Once upon a time, the code was purely integer math. A data recorder only needs integers. All measurements are converted from analog to digital at some point, and all ADCs I work with report their results as either unsigned integers or signed twos-complement integers of various bit lengths. Also, the ARM7TDMI-S is capable of being interfaced to a floating-point processor, but the LPC2148 does not take this option, and I am stuck with that. Any floating point math would have to be done in software. Since the floating-point library has a long reputation of being slow, I chose to put this off as long as possible.

GPS is the one exception, but in that case, it reports results as ASCII strings in NMEA format. In particular, latitude and longitude are reported as degrees and decimal minutes, like this: DDMM.MMMMM... So for the example, if the AVC track was at 40deg 01.23456 minutes, it reports 4001.23456. My choice at this point was to keep things in integer. So, figuring that longitude would always be in the range -180 to +180deg, I scaled it such that -180 was -1.8 billion and +180 was +1.8 billion, fitting comfortably in the range of a 32-bit signed integer. The scaling factor is 10^7, and the resulting DN size is just over 1cm, plenty of accuracy for all of my intended purposes. I never came up with a good name for this DN size, but right now I am thinking something like pseudo-cm, symbol cm' . Other measurements had in effect a home-spun floating point format, where the number part was done by just ramming together the part before and after the decimal point, and a separate scaling factor was tracked to keep track of the power of 10 to scale the number. So an altitude reported as 1520m would be number 1520, scale 0. The same altitude reported as 1520.000m would be number 1520000, scale 3. This is reinventing the floating point scheme, in a particularly inefficient way, but that's ok. My code never actually computed in this format, it just recorded.

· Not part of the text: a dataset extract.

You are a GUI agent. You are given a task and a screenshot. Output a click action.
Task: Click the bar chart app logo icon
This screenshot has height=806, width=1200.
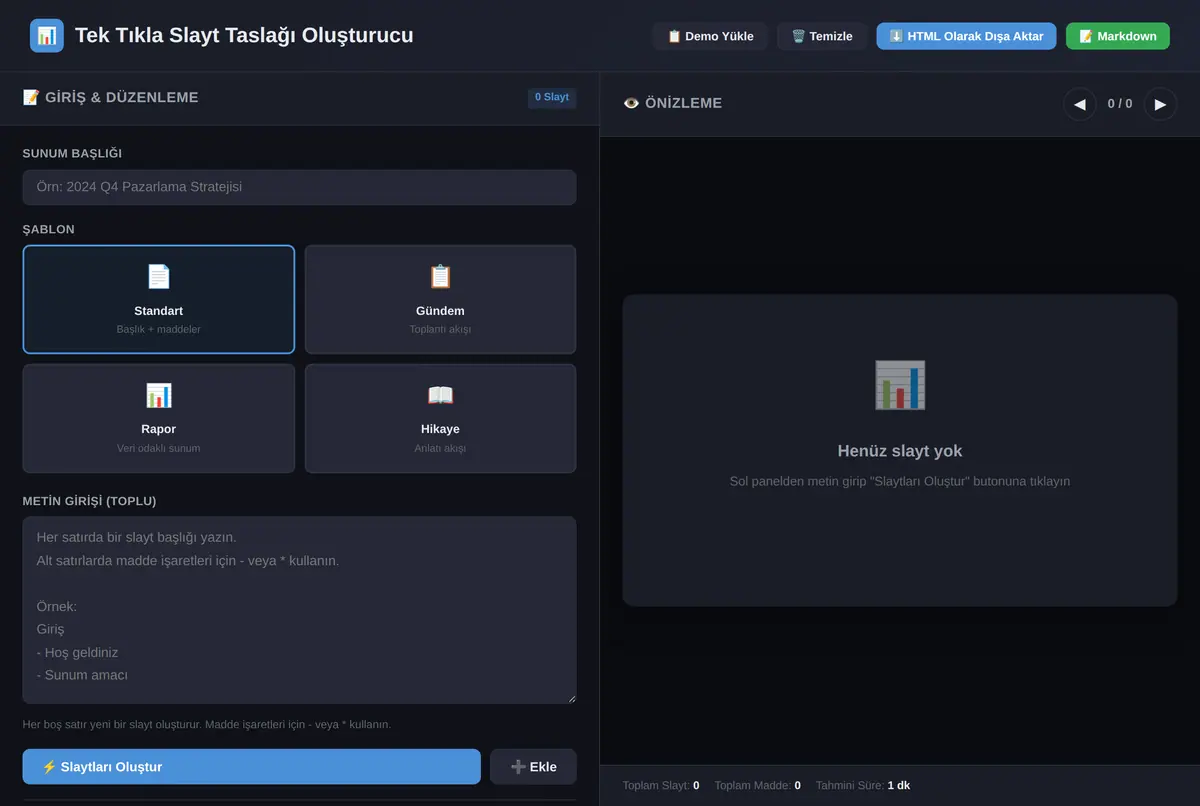click(x=47, y=36)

With the robot, navigation, guidance, and control problems are all in the continuous domain, not the discrete domain of integers. Even sensor measurements above are all continuous, but as a logger, the Loginator didn't have to care. It just wrote down the bits that the sensors gave it. A robot controller doesn't have that choice. It must interpret the sensors. Now the choice is, do I use the floating point library that comes with gnuarm, or do I spin my own floating- or fixed-point solution? The more I thought about that, the less I thought I could do a better job than those who have been working on the problem for years. I chose to use the floating-point library.

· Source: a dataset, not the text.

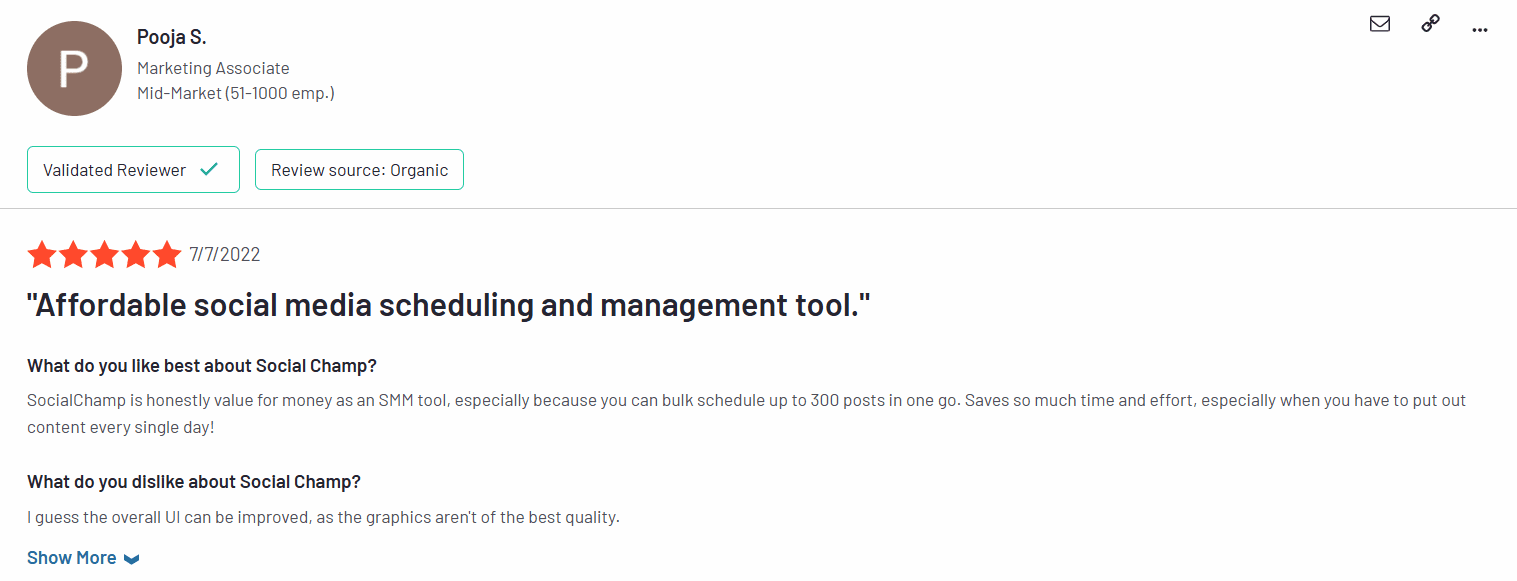
Task: Click the second rating star
Action: click(73, 255)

Now we have a conflict with previous design choices. The natural way to consider longitude in floating point is of course purely as degrees, with the floating point taking care of the fractional part. However, everything done before reported cm'. I had a routine laboriously computing number parts and scaling factors, then another routine which cast the number part to float and then repeatedly divided by 10 to handle scaling.

The next version of the code will abandon the number/scaling format, in favor of standard IEEE-754 floating-point. It will report these in the packets, which means new versions of all packets which used number/scaling.

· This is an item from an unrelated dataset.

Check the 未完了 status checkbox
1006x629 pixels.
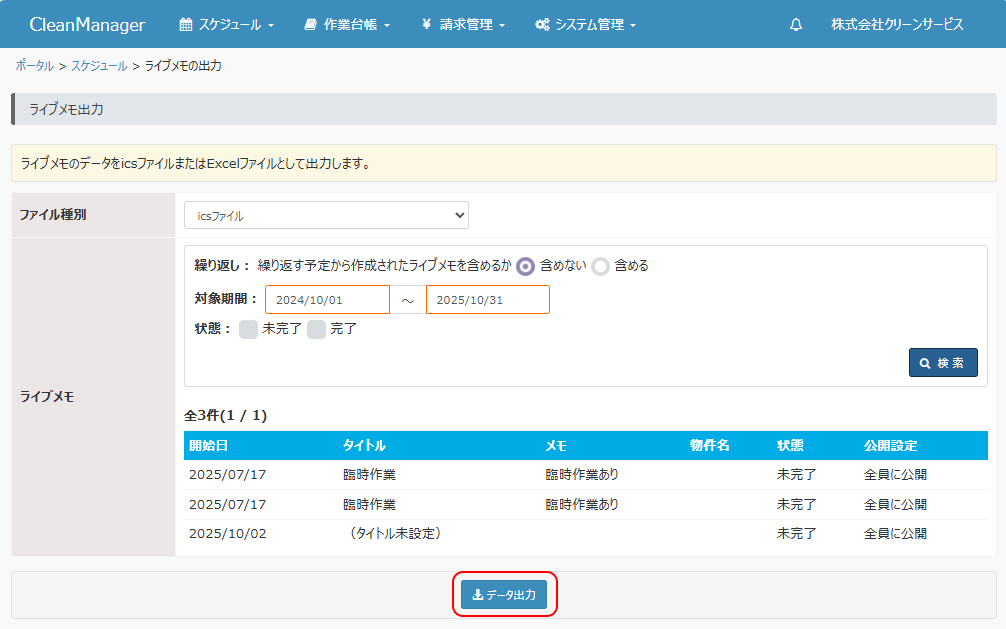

Also, I found this clever hack in completely unrelated research on the IEEE-754 format. The guidance routine needs atan2(), a transcendental trigonometry function, in order to calculate the desired heading from the current position and waypoint. It needs sqrt() to calculate the steer-to point beyond the waypoint. But it doesn't need seven significant figures for either. Sometimes good enough is good enough, and it only needs to be good enough to calculate the correct steering direction and rough magnitude. With these, any real-world errors will shrink.

I was digging through the math library, which happens to be newlib 1.20, compiled along with the GCC/G++ cross-compiler. The atan2() function does a lot of argument checking and scaling, but boils down to a Taylor series with 10 terms, so about 10 multplies and adds. Sqrt() has the following interesting comment in its header:

/* __ieee754_sqrt(x)
 * Return correctly rounded sqrt.
 *           ------------------------------------------
 *           |  Use the hardware sqrt if you have one |
 *           ------------------------------------------
 * Method: 
 *   Bit by bit method using integer arithmetic. (Slow, but portable) 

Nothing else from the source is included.